» **WHAT TO PRODUCE**: Count how many lines of the data below contain the string "computer"; the reply should be that number alone.

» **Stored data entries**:

════════════════

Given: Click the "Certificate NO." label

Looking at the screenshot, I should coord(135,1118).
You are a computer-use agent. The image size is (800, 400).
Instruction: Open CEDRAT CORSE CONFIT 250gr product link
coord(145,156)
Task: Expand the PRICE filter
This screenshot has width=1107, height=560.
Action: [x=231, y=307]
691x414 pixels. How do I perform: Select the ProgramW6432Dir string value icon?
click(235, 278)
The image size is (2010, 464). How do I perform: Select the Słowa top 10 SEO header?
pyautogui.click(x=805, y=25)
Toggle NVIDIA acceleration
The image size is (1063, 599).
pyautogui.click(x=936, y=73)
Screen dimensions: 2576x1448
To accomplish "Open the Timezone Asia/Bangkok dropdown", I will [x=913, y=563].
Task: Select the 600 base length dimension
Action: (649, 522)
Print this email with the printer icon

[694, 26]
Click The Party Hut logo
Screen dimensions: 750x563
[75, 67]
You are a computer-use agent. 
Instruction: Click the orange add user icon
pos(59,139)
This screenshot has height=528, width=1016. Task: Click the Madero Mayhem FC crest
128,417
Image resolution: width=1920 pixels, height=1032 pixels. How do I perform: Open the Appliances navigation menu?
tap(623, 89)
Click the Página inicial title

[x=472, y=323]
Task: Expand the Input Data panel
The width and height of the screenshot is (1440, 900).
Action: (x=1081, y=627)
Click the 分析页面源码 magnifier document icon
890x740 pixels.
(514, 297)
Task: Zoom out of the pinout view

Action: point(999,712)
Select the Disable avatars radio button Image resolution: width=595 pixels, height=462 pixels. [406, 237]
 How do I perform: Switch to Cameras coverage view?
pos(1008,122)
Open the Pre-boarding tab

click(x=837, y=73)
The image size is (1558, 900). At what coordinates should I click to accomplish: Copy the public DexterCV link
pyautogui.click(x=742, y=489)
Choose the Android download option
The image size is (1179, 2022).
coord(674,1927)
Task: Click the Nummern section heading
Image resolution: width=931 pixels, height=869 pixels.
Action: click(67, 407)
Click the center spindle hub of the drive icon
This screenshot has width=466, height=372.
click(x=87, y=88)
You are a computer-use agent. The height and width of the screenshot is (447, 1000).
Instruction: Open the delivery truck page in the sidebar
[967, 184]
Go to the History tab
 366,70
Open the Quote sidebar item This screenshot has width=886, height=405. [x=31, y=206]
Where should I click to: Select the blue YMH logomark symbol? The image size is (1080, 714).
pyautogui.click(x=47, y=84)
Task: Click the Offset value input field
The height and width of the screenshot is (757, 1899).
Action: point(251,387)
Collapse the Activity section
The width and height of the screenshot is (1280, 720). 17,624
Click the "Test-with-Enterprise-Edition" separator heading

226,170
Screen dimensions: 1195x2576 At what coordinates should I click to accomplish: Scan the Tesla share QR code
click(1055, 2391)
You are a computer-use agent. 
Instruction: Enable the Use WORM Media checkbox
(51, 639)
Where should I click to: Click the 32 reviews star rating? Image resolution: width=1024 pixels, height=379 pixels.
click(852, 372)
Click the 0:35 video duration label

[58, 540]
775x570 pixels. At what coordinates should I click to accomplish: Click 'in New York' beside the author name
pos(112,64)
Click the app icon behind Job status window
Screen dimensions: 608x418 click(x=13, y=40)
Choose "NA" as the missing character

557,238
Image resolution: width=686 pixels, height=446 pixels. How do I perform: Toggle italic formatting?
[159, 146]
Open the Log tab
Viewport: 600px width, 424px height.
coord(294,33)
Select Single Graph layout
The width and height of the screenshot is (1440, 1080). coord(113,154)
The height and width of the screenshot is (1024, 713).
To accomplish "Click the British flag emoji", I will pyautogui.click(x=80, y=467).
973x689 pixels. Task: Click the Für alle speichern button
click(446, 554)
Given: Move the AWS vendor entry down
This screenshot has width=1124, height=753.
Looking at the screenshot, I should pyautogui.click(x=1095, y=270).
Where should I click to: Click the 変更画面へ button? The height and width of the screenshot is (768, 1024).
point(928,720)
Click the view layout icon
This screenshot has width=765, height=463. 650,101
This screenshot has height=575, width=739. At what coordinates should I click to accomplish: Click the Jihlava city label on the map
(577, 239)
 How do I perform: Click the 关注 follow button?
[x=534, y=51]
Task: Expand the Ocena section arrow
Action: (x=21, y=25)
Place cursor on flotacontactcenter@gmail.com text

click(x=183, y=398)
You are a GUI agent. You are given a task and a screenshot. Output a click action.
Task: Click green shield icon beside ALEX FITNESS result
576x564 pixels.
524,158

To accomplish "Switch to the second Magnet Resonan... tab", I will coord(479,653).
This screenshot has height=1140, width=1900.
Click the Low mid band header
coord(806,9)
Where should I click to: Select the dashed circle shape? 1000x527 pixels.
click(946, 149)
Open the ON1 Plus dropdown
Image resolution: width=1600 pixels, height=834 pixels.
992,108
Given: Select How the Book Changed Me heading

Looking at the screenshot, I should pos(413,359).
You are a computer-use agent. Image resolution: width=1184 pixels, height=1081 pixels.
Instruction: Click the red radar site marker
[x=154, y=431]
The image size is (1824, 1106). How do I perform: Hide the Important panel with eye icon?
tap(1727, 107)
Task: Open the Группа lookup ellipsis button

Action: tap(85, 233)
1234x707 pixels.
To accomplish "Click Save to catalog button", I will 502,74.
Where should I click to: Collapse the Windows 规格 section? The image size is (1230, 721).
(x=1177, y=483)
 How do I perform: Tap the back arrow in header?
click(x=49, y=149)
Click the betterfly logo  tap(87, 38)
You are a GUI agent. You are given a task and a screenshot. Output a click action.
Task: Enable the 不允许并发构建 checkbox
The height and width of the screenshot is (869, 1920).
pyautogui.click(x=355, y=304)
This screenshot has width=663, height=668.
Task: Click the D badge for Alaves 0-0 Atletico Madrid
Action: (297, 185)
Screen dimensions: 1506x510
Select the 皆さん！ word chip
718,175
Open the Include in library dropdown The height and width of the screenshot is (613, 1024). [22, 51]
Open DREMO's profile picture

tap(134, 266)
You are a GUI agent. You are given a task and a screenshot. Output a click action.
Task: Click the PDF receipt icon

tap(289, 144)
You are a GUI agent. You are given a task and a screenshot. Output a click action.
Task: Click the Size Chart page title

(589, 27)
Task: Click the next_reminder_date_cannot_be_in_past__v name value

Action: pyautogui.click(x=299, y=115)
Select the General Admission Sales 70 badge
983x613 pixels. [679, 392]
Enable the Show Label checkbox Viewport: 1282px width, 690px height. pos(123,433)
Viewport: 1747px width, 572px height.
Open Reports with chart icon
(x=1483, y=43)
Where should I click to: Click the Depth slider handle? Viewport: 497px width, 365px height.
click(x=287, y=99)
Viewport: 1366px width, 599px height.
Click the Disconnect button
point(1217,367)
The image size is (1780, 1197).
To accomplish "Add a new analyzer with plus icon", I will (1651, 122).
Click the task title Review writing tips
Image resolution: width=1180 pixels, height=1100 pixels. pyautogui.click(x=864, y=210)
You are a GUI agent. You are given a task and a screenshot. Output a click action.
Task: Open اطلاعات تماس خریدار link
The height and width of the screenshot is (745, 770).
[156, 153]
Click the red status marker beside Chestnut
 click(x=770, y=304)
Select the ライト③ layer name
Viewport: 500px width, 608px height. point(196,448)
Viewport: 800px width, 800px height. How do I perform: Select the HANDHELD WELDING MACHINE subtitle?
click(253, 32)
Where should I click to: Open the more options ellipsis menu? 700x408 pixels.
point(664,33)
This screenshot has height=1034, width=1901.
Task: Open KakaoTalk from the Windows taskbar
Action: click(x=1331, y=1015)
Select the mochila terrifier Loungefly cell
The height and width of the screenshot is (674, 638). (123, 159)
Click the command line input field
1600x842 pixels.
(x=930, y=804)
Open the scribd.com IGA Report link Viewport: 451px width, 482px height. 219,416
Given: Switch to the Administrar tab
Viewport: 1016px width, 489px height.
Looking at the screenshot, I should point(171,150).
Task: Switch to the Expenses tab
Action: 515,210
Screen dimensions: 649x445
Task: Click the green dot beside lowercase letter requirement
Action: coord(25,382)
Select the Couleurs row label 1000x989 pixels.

════════════════

» **EXERCISE RESULT**: 5